Spectacle écrit par Julie Bérès, Elsa Dourdet, Nicolas Richard et David Wahl, mis en scène par Julie Bérès, avec Virginie Frémaux, Éric Laguigné, Mike Hayford et Agnès Joessel.
Le titre du spectacle de Julie Bérès, "Notre besoin de consolation", est tiré du court essai de Stig Dagerman. Dans ce texte, Dagerman écrit "Pour moi, ce n'est pas le devoir avant tout mais la vie avant tout".
Dans ce spectacle - on peut difficilement parler de pièce de théâtre -, Julie Bérès met en scène les différents progrès actuels de la science qui visent à vaincre la mort (cryogénisation, clonage, biogénétique...) et montre que cette obsession de prolongation de la vie remonte aux origines de l'Histoire.
Simplement, aujourd'hui les progrès de la médecine sont tels que ce qui jadis relevait de la science-fiction tend à devenir de l'anticipation. Ceci doit donc amener l'espèce humaine à se poser des questions d'ordre éthique, et les groupes humains à légiférer sur le sujet.

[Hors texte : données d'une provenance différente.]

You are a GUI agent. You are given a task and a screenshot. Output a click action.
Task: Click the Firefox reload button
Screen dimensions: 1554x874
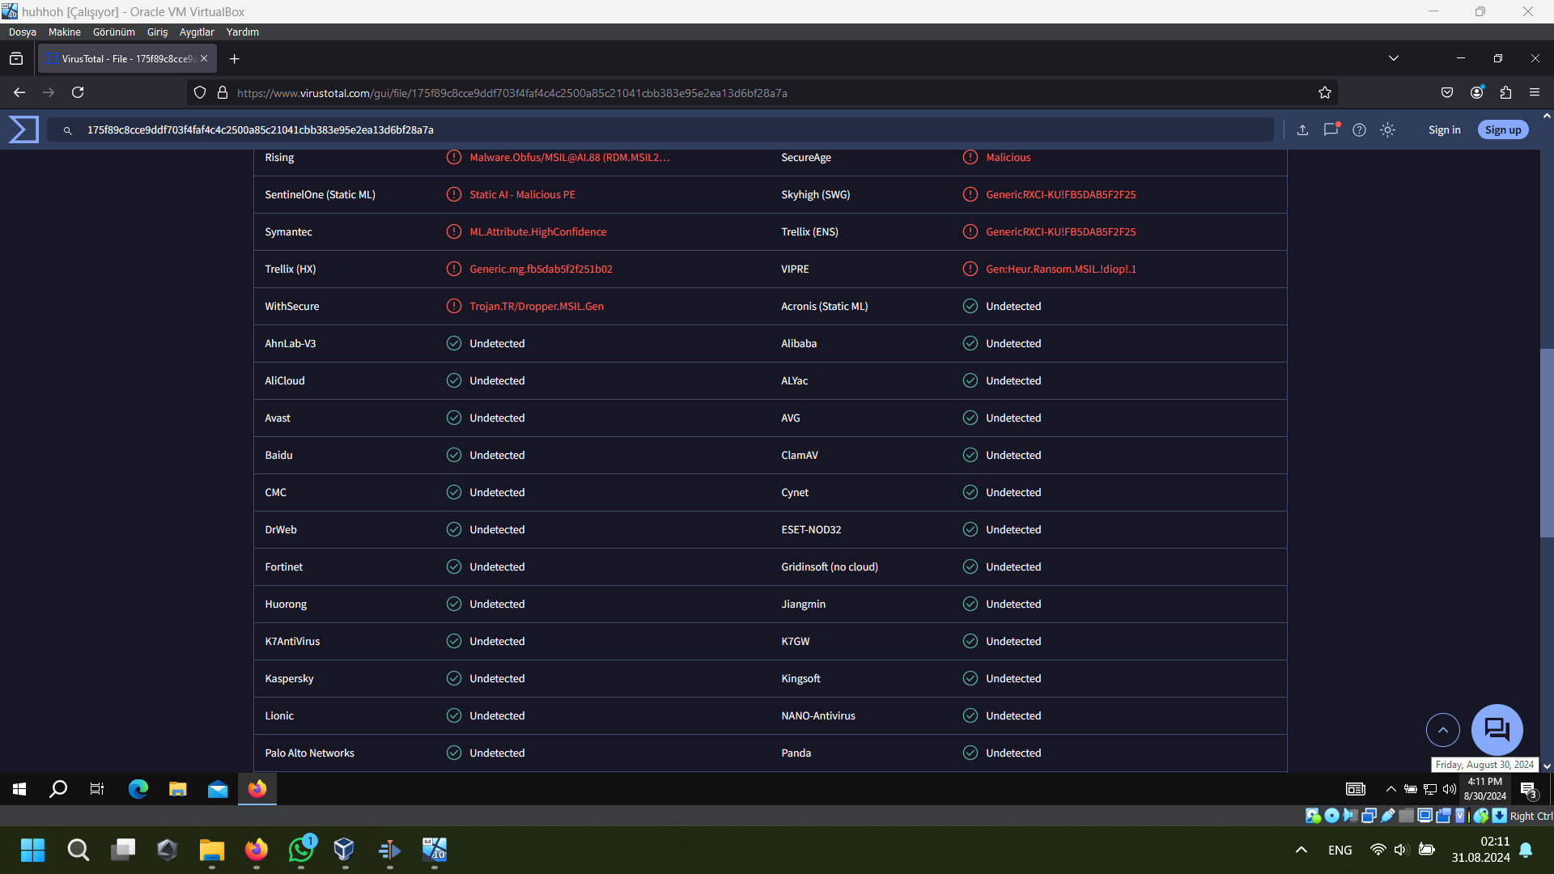(x=78, y=92)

A travers sa mise en scène et l'atmosphère qui se dégage des différents tableaux, Julie Bérès exprime le malaise qu'elle peut ressentir face à cette évolution contre nature de la science, et les questions sociétales qui en découlent (science accessible uniquement à une élite financière, eugénisme, négation de la notion d'égalité entre les hommes...).
L'utilisation de treuils sous une scène tendue de matières déformables (plastiques, tissus, latex...), un décor conçu par un scénographe, Mathias Baudry, et une plasticienne, Juliette Barbier, donne l'impression d'un plateau mou, organique. Les projections de lumière sur le plateau, de Hugo Oudin, accentuent pour le spectateur la perte de notion de perspective par rapport à une scène de théâtre généralement solide, dure et figée.

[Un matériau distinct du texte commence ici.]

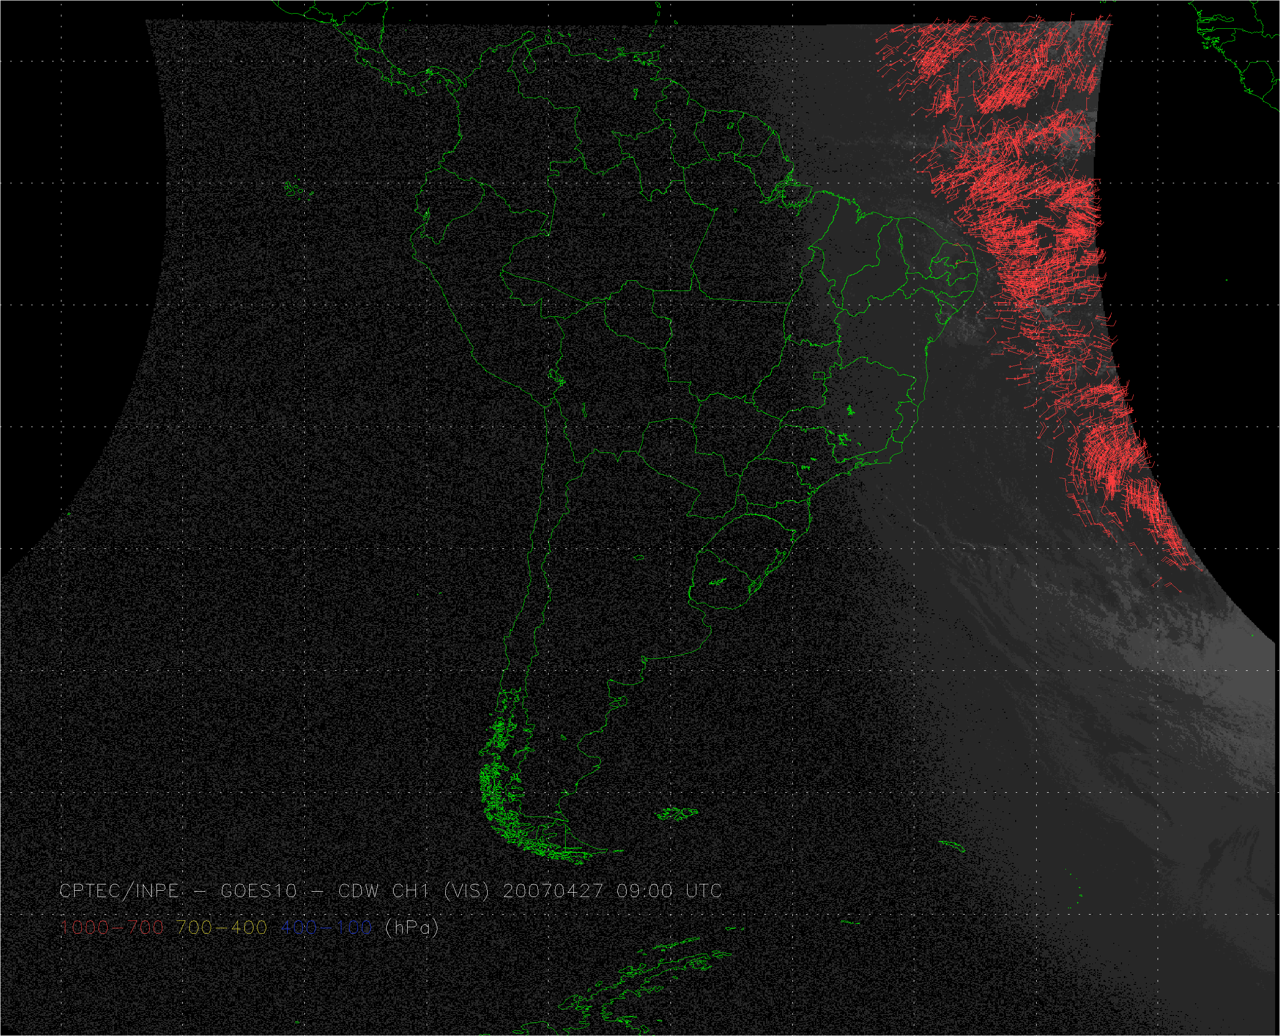Click the Galapagos Islands outline
The height and width of the screenshot is (1036, 1280).
[x=292, y=190]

Elle peut faire disparaître ses personnages à travers le sol symbolisant la mise en terre, ou grâce à des éclairages par en-dessous de ce second plateau tendu comme une peau, Julie Bérès peut créer l'illusion d'un homme allongé dans un cercueil de glace.
Des marionnettistes, qui utilisent des techniques proches des spectacles de lanterne magique, contribuent à donner une impression entre rêve et cauchemar aux propos tenus, par le biais de projections vidéo, par les véritables protagonistes de cette aventure de la vie (une mère-porteuse, le directeur suédois d'une banque de sperme qui propose un choix sur catalogue des "meilleurs" spécimens).
Ce spectacle, interprété par deux comédiens (Agnès Joessel et Eric Laguiné), une circassienne (Virginie Frémaux) et un danseur (Mike Hayford), est d'abord une claque visuelle. Esthétiquement novateur, délirant, ce spectacle qui entremêle les techniques et les styles de jeu (théâtre, marionnettes, mime, chorégraphie, chant...) se rapproche beaucoup plus de la recherche visuelle rencontrée dans certains spectacles de danse contemporaine.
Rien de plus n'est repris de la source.